I think that's exactly it. I think we
have to ask ourselves how many pairs of shoes or scented candles or grills did we buy in the last
18 months? Because it was not a normal annual. Air fryers. Yeah. And if you have them ready,
you don't need it. I think it's as simple as that. Let us use our stuff. We'll come back to it. So
that's why I think it's all about replenishment now. And I think the companies that can hold on
to that, maintain their pricing power,
I think walk out better in 23.
Ed Simeon, great discussion.
Thank you.
Ed, award-worthy shot there at the mall.
It does look a little quiet.
Thank you very much.
Look at Apple.
It's at the bottom of the Dow today,
even though the Dow is seeing some nice gains up 155.
Investors are keeping a close eye on developments
at the Foxconn
plant in China. We will take you live to Beijing. And analyst Dan Ives will weigh in on the supply
disruptions around the crucial holiday season, what it ultimately means for Apple. You're watching
Closing Bell on CNBC. Welcome back. Apple heading into the crucial holiday season with fresh concerns about its
production capabilities in China. It is currently weighing on the Dow and the Nasdaq. Our Eunice
Yun joins us now from Beijing tonight with a look at the increasing tensions at Foxconn's
iPhone plant. Eunice, what is happening there? Thanks so much, Sarah. Well, most of China's
iPhone city or Zhengzhou in central China is in lockdown tonight until Tuesday.
This is after violent protests erupted at Foxconn's main iPhone facility there, which is responsible for 70 percent of global iPhone output, including iPhone 14 models. Now, the company, Foxconn, has apologized for what it described as a technical
error in worker pay, which at least in part triggered those protests. Foxconn is now offering
$1,400 or so for any recruits that want to depart the facilities. Apple has sent in staff and said
that it's working with Foxconn to try to meet some of the employees' demands. Now, the turmoil raises
questions if Foxconn is going to be able to meet its internal end-of-month deadline to get that
facility up and running. Sarah? So, Eunice, this is sort of aside from the COVID concerns, which
are also front and center for China today. For the global market today. Another reserve ratio cut, so China's stimulating
to address what appears to be more shutdowns. How bad is it getting?

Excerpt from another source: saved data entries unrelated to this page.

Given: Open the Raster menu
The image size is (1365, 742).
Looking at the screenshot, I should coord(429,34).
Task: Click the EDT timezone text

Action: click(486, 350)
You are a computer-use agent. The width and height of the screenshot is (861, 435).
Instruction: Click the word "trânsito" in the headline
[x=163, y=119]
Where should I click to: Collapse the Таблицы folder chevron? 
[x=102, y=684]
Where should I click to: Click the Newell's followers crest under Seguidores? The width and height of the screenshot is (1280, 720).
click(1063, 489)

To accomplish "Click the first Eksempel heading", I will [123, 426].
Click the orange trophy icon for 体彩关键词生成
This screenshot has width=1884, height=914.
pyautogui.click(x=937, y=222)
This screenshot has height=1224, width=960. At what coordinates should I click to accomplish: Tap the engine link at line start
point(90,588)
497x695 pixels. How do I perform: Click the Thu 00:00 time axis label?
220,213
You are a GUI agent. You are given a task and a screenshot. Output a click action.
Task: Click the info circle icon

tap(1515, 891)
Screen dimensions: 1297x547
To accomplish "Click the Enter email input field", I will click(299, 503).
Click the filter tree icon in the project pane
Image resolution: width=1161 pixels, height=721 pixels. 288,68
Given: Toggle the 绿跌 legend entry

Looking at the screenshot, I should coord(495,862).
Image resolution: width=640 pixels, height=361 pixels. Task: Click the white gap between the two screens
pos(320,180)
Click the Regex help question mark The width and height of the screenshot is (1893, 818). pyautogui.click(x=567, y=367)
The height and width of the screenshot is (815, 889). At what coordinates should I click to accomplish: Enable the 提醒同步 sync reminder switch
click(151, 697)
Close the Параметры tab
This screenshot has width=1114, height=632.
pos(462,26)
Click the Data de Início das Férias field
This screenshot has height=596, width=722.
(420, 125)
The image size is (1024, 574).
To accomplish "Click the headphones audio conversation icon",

Yeah, that's right. So in theory, that's going to inject about $70 billion into the economy,
which would be a good thing. The problem is it doesn't address all the uncertainty
around these lockdowns.
You mentioned the supply chain. In addition to the problems that we're seeing at Foxconn in Guangzhou,
which is a huge export hub, they have been denying that there's going to be a citywide shutdown,
or even what the authorities there described as a silent period, which is a slowing down. However,
tonight, one of the key districts announced that it is
suspending all public transport and is ordering all residents to stay at home. So since in the
past, especially around the Shanghai lockdown earlier this year, city officials had denied
vehemently that there was going to be a lockdown. And then there was a lockdown. There isn't a whole
lot of faith that the residents have
in some of these announcements by city officials.
Eunice Yoon, thank you. With China, COVID cases topping 30,000 for the first time ever.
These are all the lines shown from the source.